Some days I’m ok, even pretty productive in spots.  I keep picking up stuff to review/write about for my two main outlets (Set the Tape and Soundsphere) in order to keep busy and stave off misery and the desire for some kind of supplements/aid against my slightly manic depression.  Other days, I’ll wake up just generally exhausted and sad, not getting dressed until at least 3PM and crying to Phoebe Bridgers until gone 2AM – that last one having cropped up within the last week, yes.  It’s no way to live, I’m aware, but what else can I do?  Just keep getting up, I guess, at least for the cats’ sake whom I have grown attached to and who have grown very attached to me.  Duchess especially is my shadow at this point; she’s even finally stopped sulking when I do work and settled into a little curled up ball next to the laptop as I type!  It’s dead adorable.  Maybe I’ll talk more about all that on the next one of these; I’m aiming to get at least 10 for the year out before 2020 fucks off.

Here’s what I’ve been watching this week.


Galaxy Quest [Tuesday 15th]

Dir: Dean Parisot

Year: 1999

First-time viewing

Ay!  I really, really liked this which wasn’t guaranteed given that a] I’m a Star Trek neophyte near enough and b] “satirical” “love letters” to “geek culture” nowadays cause such a deep sensation of cringing I’m fairly certain those emotional waves travel back through time to also affect the Me of the early 2010s who was massively into Chuck.  Sincerely: I adored that show when it was on the air, am thankful for it introducing me to the talents of Zachary Levi and Yvonne Strahovski, but I never ever want to go back to it out of a not-unfounded fear that I would find the extremely blatant straight male nerd pandering fantasy deeply embarrassing and deeply insufferable now I’m more media-aware and given geek culture’s shameful past decade.  Sometimes it’s alright to just let memories be memories!

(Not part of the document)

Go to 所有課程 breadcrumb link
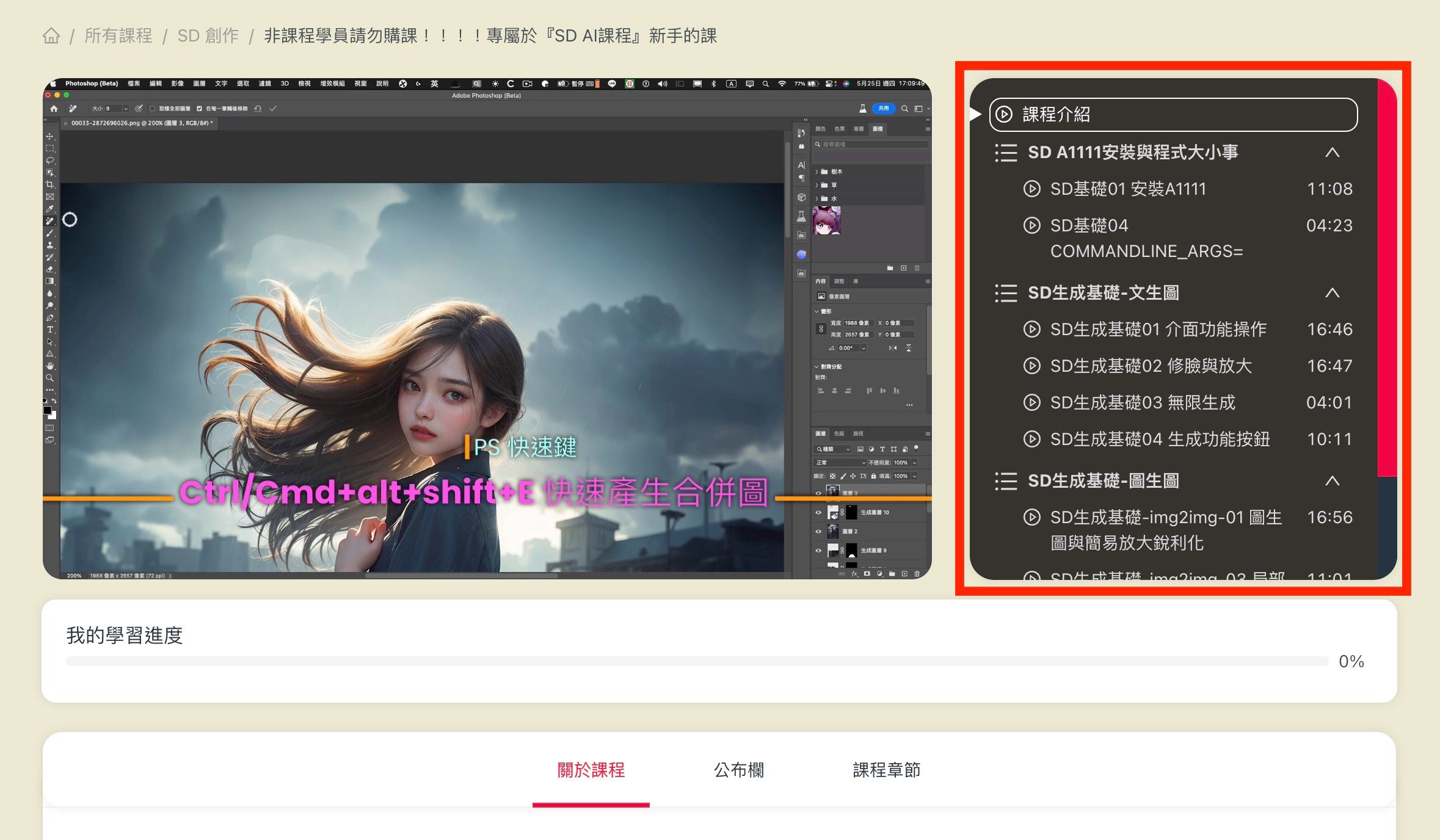 tap(118, 36)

Sorry, back on-topic.  Galaxy Quest!  It’s really bloody good!  I think the reason why it avoids those potential pitfalls whilst still working as sincere geek fodder and aging infinitely better than stuff like Fanboys is that the film is primarily a character-driven ensemble comedy with the Star Trek parodies and gags mostly restricted to generalised archetype and a few obvious visual references and set-ups which have permanently broken through into popular consciousness.  Like, it’s about Star Trek in that the source material and its values are a core part of the film’s identity, but it’s not just about Star Trek, if you get what I mean.  I can get that Tim Allen is supposed to be William Shatner and Sigourney Weaver is sort of Nichelle Nichols, but their characters and performances still work separate enough from the inspirations to be engaging in their own rights.  Mesh that with the evident family-friendly tone of the script and humour, even if that meant some very obviously last-minute retooling in certain respects, and you get this really sweet and good-natured sincerity that’s winningly charming.

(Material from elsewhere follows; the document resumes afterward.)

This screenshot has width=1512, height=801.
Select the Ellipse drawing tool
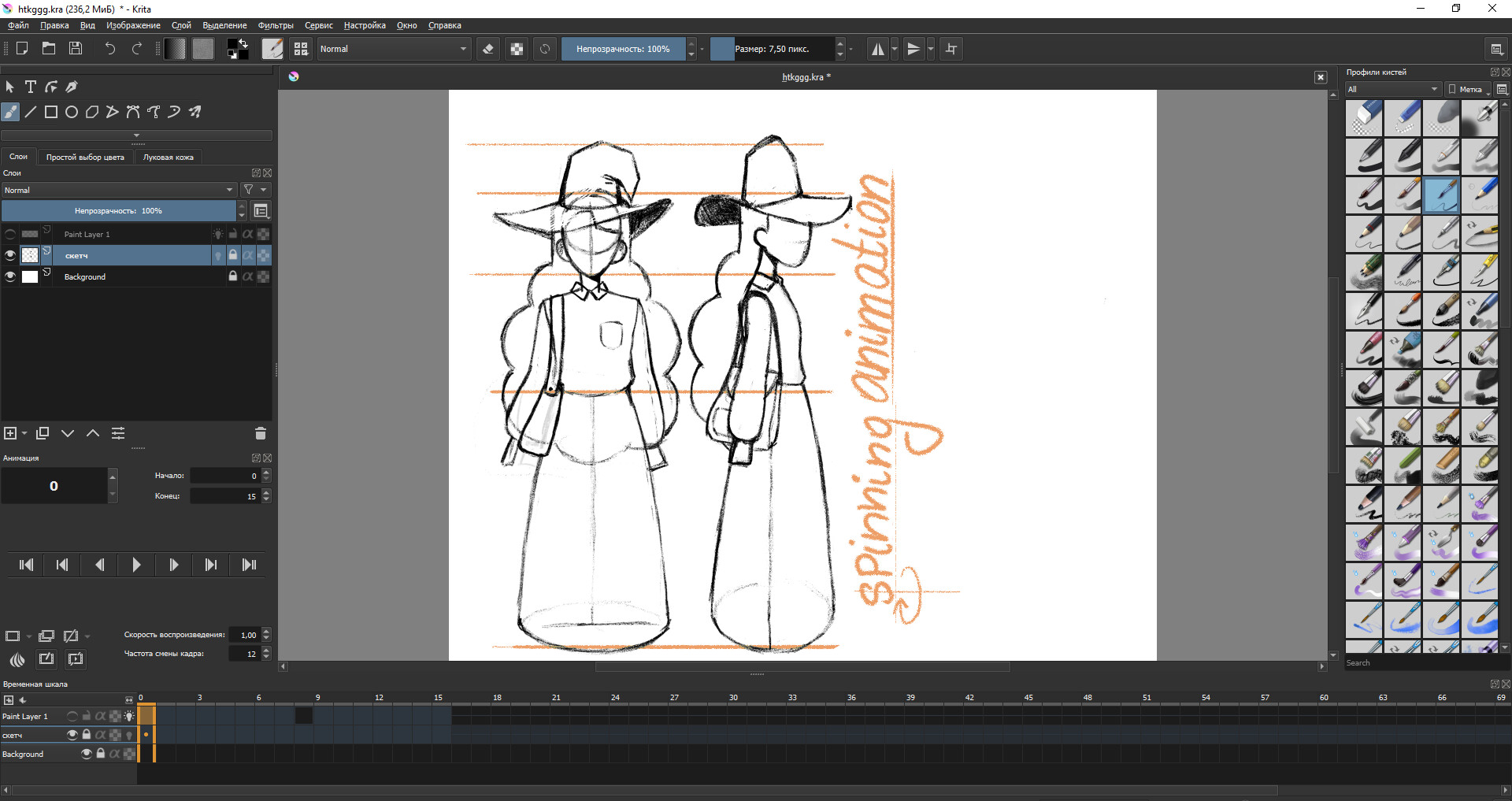coord(70,112)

Also, the production design!  I badly miss comedies with actual production design, the kind which knows that additional carefully-curated effort can add massively to the joke, almost as much as I miss Alan Rickman giving pitch-perfectly disdainful line deliveries like they’re his life force.  (He runs away with this.)  The attention to detail in Galaxy Quest’s every aspect – line reads, creature effects (Stan Winston, also dearly missed), alien behaviours, even physical posture of every cast member – and how it all manages to be inherently funny whilst taken so earnestly enough that it frankly stops being a joke come the rousing finale.  I had a blast with this.  Glad to know Dean Parisot can make good funny films ahead of Bill & Ted Face the Music!  (This entry is being written prior to that viewing.)

Those first 15 minutes were a terrifying glimpse into the daily lives of the Firefly cast, though, so I would like to take this moment to apologise to every one of them for my brief period as a super-fan even if I never actually attended a con or harassed any of them whilst I had a Twitter.  Except for Adam Baldwin; fuck that guy.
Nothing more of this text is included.